Dizer que foi um artigo do “Expresso” que o fez candidatar-se à presidência da República diz tudo sobre o perfil de Gouveia e Melo.
Errante, instável, impulsivo, um reactivo primário. E sobre o que o move. Uma zanga, uma menorização, um supor, uma desconfiança, pariram um candidato.
Calhasse darem-lhe importância e confiarem-lhe poder, e é legítimo pensar que o almirante se quedaria pelo conforto das medalhas e pelo aprumo das formaturas, olhando o país da amurada, protegido pelo lustroso camuflado que tanto gosta de exibir.

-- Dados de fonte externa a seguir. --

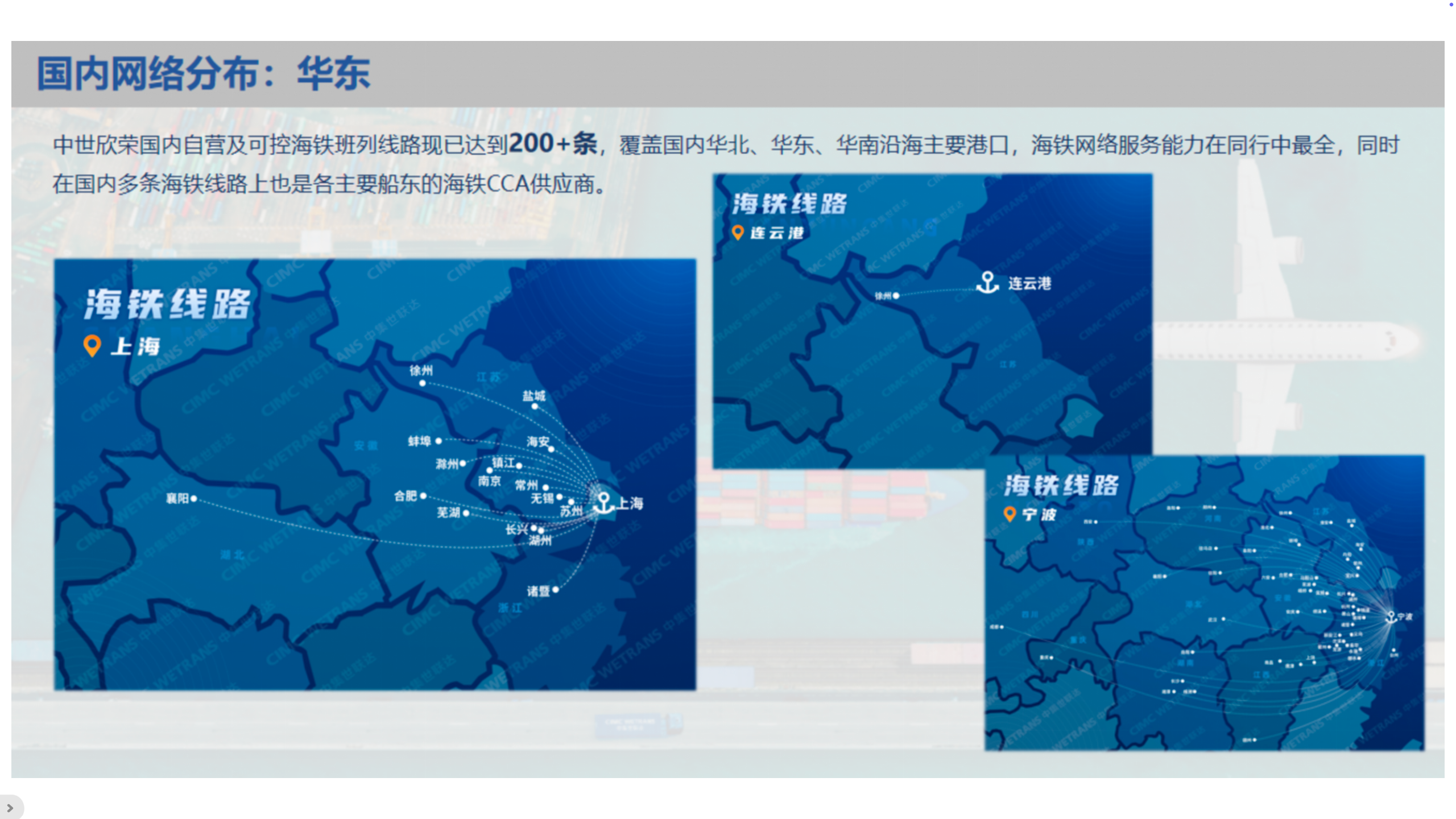Expand the panel using bottom-left chevron arrow
This screenshot has height=819, width=1456.
pos(10,808)
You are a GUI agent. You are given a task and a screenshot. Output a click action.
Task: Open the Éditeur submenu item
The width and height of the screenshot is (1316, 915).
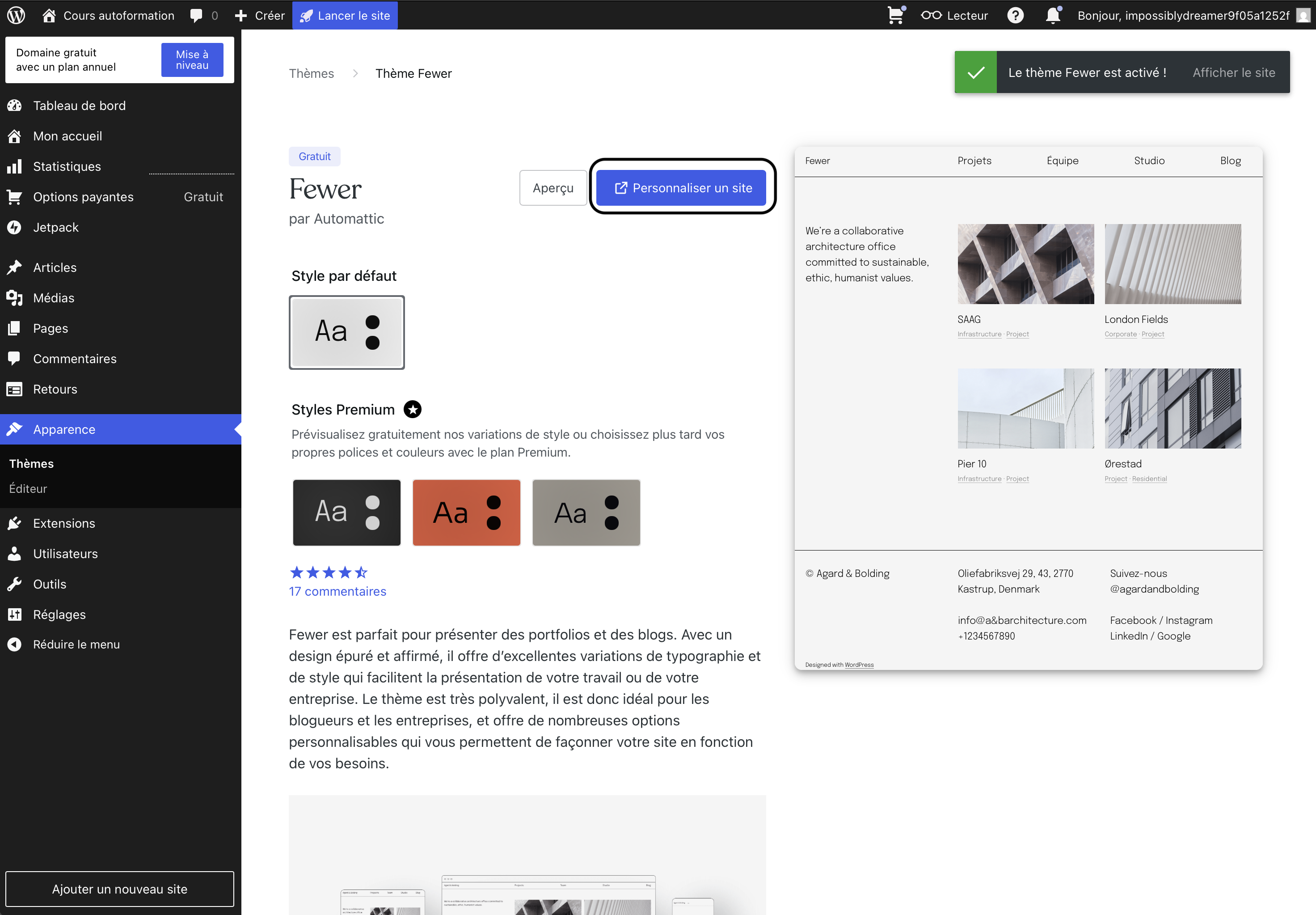tap(28, 488)
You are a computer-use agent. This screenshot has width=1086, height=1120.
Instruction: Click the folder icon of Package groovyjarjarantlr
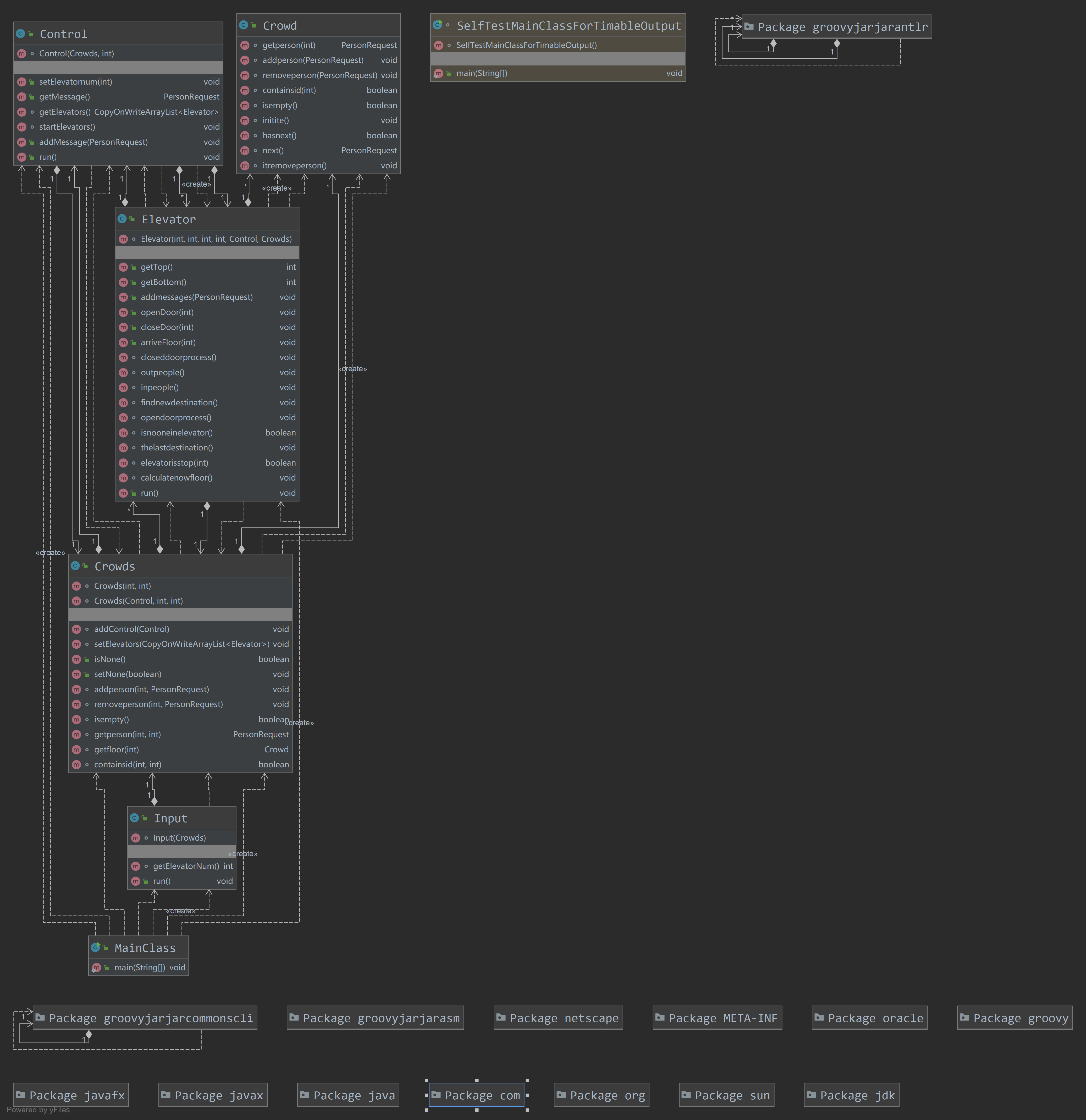click(x=749, y=27)
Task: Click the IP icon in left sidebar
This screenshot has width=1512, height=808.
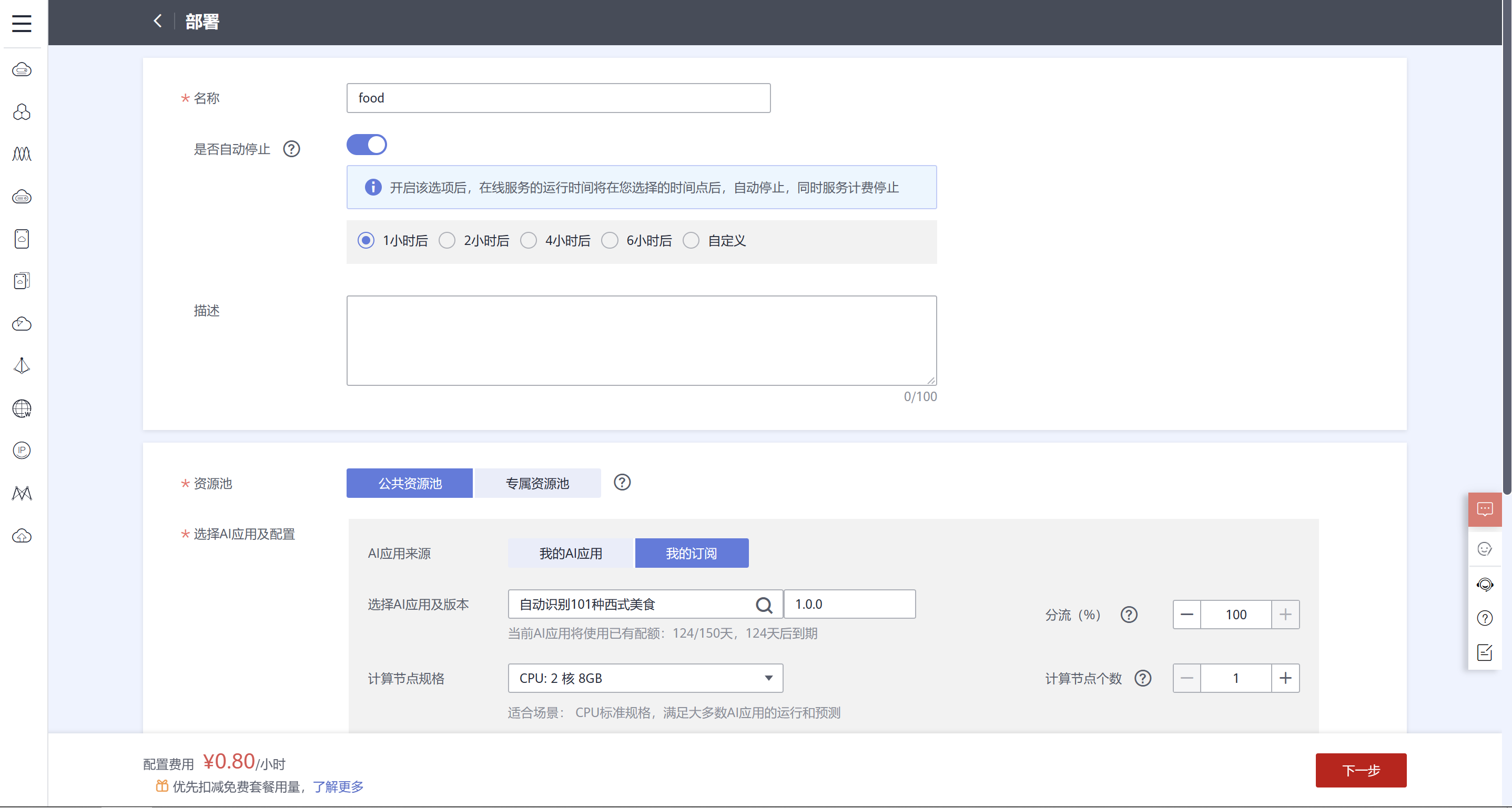Action: (22, 451)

Com o que escreve, parece ter andado a reboque dos acontecimentos, à distância de um convite tentador, quiçá de mais recursos para construir um brilharete. Há detalhes que revelam tudo: propósitos, intenções, estados de alma. “Fiquei mesmo danado“, sendo expressão deselegante na boca de um protagonista político, com travo a termo de caserna, não é razão, não pode ser motivo.
Chamado a esclarecer, ficou nas covas. Não clarificou. Para o almirante, parece que tudo se resume a um desagrado, a um melindre, o bastante para tentar mostrar o que vale, do que é capaz, talvez um trauma o asfixie, e o projecte para o palco, que tanto aprecia, desde o tempo das vacinas, o Deus redentor.
O oficial a afastar meia-dúzia de insurrectos, retratado como o Hércules corajoso e indomável a enfrentar uma horda de grunhos. Teve uma epifania, e vai daí meteu-se a caminho, tipo tiraram-me o brinquedo, contrariaram-me, vou bater o pé e mostrar que já sou crescido. Aprendemos pouco com motivações assim.
Esperar-se-ia um alcance extra, que acrescentasse, que trouxesse uma nova energia, que rasgasse as nuvens, que trouxesse tempo bom e fizesse o milagre do Sol. Algo que desencadeasse uma reacção e nos retirasse deste torpor que nos adormece.
Um candidato a PR deve ter um desígnio, mover-se por inspirações, ter ideias, projectos, sonhos. Uma visão do país e uma missão a cumprir. Era suposto que respondesse a um chamamento, a um impulso. Nada disso o terá motivado, ao que parece. Nada disso se vislumbra no que escreveu e no que diz, desajeitado e entorpecido. Um candidato verosímil não pode, não deve ir a jogo por ter percebido que, em algum momento, o queriam empurrar para a prateleira dourada de CEMGFA, lugar honorífico, na cumeada da carreira militar. Zangado, por lhe quererem dar importância, sem lhe darem poder, que, a crer no que escreve, tanto almeja.
Parece legítimo concluir-se que não o move a convicção de poder ser útil ao país, de ser diferente, de ser galvanizador, construtor de um paradigma inovador, ousado. O gatilho foi intuir que ao estatuto não correspondia o mando. Motivo bastante? Não. Esta razão é redutora, e, não sendo verdadeira, pode esconder o que devia ser transparente.
Ou há algo mal explicado nesta narrativa – às vezes, acontece – ou as razões são mesquinhas, acanhadas, infelizes. Um candidato à mais alta magistratura da nação não pode aduzir motivos vulgares, corriqueiros, básicos. Importa que tenha motivações nobres, distintivas, superiores. Não pode deixar arrastar-se pela intriga, fica-lhe mal, é destruidor da sua imagem. E sabe a aventura. Quem quer ombrear com adversários tarimbados nas caminhadas políticas não pode dar-se a estes desastres.
Afinal de contas, o que parece ter contado foi um revés pessoal. Não tivesse ele acontecido e vê-lo-íamos no Alfeite, agarrado às traineiras, avaliando as marés.
A verve, pobre e arrastada, uma ladainha em dia de chuva, uma litania dos indolentes, e a dicção fraca, a voz entaramelada também não ajudam. Já vi candidatos a condomínios e a cooperativas vinícolas com jeitos e maneiras mais substantivos.
Uma candidatura, justificada assim, é precária, frágil, devoluta. Para não levar a sério.